Problem requirements :: Print out the entire listing verbatim.

Data shown ::
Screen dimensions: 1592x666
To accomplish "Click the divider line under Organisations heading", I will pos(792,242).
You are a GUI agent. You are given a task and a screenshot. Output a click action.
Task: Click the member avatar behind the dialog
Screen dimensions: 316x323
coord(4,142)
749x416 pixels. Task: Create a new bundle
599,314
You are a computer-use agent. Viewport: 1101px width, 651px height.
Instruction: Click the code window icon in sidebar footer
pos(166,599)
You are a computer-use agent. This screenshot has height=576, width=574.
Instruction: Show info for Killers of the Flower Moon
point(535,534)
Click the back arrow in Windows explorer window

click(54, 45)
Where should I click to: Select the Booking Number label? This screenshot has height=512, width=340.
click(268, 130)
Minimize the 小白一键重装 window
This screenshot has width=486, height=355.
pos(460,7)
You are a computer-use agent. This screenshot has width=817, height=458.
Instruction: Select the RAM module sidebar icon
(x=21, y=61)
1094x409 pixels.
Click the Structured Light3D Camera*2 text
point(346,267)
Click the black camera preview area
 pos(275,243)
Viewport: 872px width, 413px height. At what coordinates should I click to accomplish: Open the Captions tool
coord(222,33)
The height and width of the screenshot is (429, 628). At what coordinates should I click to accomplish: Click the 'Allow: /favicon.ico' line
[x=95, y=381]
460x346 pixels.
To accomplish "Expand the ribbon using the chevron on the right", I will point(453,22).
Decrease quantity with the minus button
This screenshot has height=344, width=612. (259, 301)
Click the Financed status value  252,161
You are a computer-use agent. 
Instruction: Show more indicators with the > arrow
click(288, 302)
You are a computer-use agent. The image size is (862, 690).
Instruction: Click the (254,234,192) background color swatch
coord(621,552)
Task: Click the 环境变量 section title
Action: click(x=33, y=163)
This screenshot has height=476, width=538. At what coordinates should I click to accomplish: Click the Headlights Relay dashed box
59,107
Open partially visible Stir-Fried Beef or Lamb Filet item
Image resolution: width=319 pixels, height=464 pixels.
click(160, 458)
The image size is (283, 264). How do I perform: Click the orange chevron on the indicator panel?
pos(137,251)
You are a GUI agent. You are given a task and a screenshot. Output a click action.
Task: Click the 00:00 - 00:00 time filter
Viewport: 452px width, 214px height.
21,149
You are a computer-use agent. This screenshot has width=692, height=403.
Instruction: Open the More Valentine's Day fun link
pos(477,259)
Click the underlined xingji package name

Task solution ::
Screen dimensions: 1592x666
To accomplish "Click the divider line under Organisations heading", I will pos(792,242).
You are a GUI agent. You are given a task and a screenshot. Output a click action.
Task: Click the member avatar behind the dialog
Screen dimensions: 316x323
coord(4,142)
749x416 pixels. Task: Create a new bundle
599,314
You are a computer-use agent. Viewport: 1101px width, 651px height.
Instruction: Click the code window icon in sidebar footer
pos(166,599)
You are a computer-use agent. This screenshot has height=576, width=574.
Instruction: Show info for Killers of the Flower Moon
point(535,534)
Click the back arrow in Windows explorer window

click(54, 45)
Where should I click to: Select the Booking Number label? This screenshot has height=512, width=340.
click(268, 130)
Minimize the 小白一键重装 window
This screenshot has width=486, height=355.
pos(460,7)
You are a computer-use agent. This screenshot has width=817, height=458.
Instruction: Select the RAM module sidebar icon
(x=21, y=61)
1094x409 pixels.
Click the Structured Light3D Camera*2 text
point(346,267)
Click the black camera preview area
 pos(275,243)
Viewport: 872px width, 413px height. At what coordinates should I click to accomplish: Open the Captions tool
coord(222,33)
The height and width of the screenshot is (429, 628). At what coordinates should I click to accomplish: Click the 'Allow: /favicon.ico' line
[x=95, y=381]
460x346 pixels.
To accomplish "Expand the ribbon using the chevron on the right", I will point(453,22).
Decrease quantity with the minus button
This screenshot has height=344, width=612. (259, 301)
Click the Financed status value  252,161
You are a computer-use agent. 
Instruction: Show more indicators with the > arrow
click(288, 302)
You are a computer-use agent. The image size is (862, 690).
Instruction: Click the (254,234,192) background color swatch
coord(621,552)
Task: Click the 环境变量 section title
Action: click(x=33, y=163)
This screenshot has height=476, width=538. At what coordinates should I click to accomplish: Click the Headlights Relay dashed box
59,107
Open partially visible Stir-Fried Beef or Lamb Filet item
Image resolution: width=319 pixels, height=464 pixels.
click(160, 458)
The image size is (283, 264). How do I perform: Click the orange chevron on the indicator panel?
pos(137,251)
You are a GUI agent. You are given a task and a screenshot. Output a click action.
Task: Click the 00:00 - 00:00 time filter
Viewport: 452px width, 214px height.
21,149
You are a computer-use agent. This screenshot has width=692, height=403.
Instruction: Open the More Valentine's Day fun link
pos(477,259)
Click the underlined xingji package name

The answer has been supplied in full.